Can an OB-GYN Treat a Urinary Tract Infection?

A urinary tract infection (UTI) is an inflammatory response that occurs when bacteria colonize and multiply within the urinary tract, most commonly affecting the bladder (cystitis) or urethra. Nearly half of all women experience at least one UTI in their lifetime. Typical symptoms include a frequent, urgent need to urinate, and a burning sensation during urination (dysuria). Since many women first notice these symptoms during a routine visit, they often wonder if an Obstetrician-Gynecologist (OB-GYN) can treat this issue.

Why OB-GYNs Address Urinary Tract Infections

OB-GYNs frequently serve as primary care providers for women, making them the first point of contact for many health concerns, including uncomplicated UTIs. The female reproductive tract and the lower urinary tract (urethra and bladder) share close anatomical proximity within the pelvis. This closeness means symptoms from one system can often overlap with issues in the other, such as vaginitis or a UTI.

Bacteria, most often Escherichia coli, can easily travel from the rectum to the urethra and ascend into the bladder. An OB-GYN’s expertise in female pelvic anatomy allows them to perform a differential diagnosis, determining if the discomfort is a UTI or a gynecological issue. They are equipped to manage common, straightforward infections in this shared region and offer swift treatment to prevent progression.

The Diagnostic and Treatment Process

The diagnostic process begins with a review of symptoms and the collection of a clean-catch urine sample. This sample is immediately tested using a urinalysis dipstick, which checks for nitrites and leukocyte esterase, chemical markers suggesting a bacterial infection. While a positive dipstick result supports a diagnosis, a urine culture is often sent to the laboratory to identify the specific bacteria.

For an uncomplicated UTI, treatment involves a short course of oral antibiotics. Common first-line treatments include nitrofurantoin (prescribed for five days) or trimethoprim-sulfamethoxazole (TMP-SMX), often given for a three-day course. These regimens effectively eradicate the bacteria and are favored over longer courses to mitigate the risk of antibiotic resistance. Symptomatic relief for burning pain can be provided with a urinary analgesic, such as phenazopyridine.
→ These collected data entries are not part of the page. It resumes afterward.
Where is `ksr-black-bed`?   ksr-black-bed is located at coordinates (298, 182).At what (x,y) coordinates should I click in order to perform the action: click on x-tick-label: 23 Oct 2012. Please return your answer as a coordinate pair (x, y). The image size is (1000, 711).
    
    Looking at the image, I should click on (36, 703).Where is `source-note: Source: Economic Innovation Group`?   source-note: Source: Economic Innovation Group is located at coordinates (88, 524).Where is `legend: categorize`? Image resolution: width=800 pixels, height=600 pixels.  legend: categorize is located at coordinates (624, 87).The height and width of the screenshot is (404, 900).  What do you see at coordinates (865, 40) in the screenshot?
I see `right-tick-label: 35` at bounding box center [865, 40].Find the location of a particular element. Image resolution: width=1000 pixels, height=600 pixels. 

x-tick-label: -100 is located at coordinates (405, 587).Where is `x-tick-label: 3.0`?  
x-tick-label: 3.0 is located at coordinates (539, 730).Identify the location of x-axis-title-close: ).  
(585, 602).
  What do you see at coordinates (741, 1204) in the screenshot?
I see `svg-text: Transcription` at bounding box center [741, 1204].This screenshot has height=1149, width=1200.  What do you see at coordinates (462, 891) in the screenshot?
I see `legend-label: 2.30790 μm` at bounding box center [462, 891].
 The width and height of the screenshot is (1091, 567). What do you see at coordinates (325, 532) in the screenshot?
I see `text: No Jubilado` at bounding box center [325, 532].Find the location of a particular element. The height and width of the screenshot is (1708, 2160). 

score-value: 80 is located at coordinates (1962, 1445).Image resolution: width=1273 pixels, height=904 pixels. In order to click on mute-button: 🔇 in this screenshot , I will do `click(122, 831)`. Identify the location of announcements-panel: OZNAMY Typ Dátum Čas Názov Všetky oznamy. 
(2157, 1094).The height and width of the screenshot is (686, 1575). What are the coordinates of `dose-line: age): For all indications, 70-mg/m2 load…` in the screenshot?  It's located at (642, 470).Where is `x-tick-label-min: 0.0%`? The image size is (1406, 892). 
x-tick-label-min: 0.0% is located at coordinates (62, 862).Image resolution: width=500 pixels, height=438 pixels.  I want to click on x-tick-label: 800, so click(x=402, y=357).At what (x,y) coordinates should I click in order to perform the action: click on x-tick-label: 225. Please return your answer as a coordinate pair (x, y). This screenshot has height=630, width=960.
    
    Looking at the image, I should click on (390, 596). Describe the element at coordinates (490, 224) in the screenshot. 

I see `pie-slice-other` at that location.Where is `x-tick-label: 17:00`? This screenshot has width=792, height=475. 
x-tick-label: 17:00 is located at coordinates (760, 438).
When a Specialist Referral is Necessary

While an OB-GYN can effectively manage most acute, uncomplicated UTIs, certain situations warrant a referral to a specialist, such as a Urologist or Urogynecologist. This need arises when the infection is classified as complicated or suggests an underlying structural or functional issue.

Complicated Infections

An infection is considered complicated if it presents with signs that the infection has spread beyond the bladder. These signs include fever, chills, or pain in the flank region, which suggests pyelonephritis (a kidney infection).

Recurrent Infections

A referral is also appropriate for recurrent UTIs, defined as three or more infections within a 12-month period or two or more within six months. This pattern suggests a deeper issue, such as structural abnormalities or the need for a comprehensive preventative strategy. Urologists and Urogynecologists perform advanced diagnostic procedures and implement long-term management plans for these persistent cases.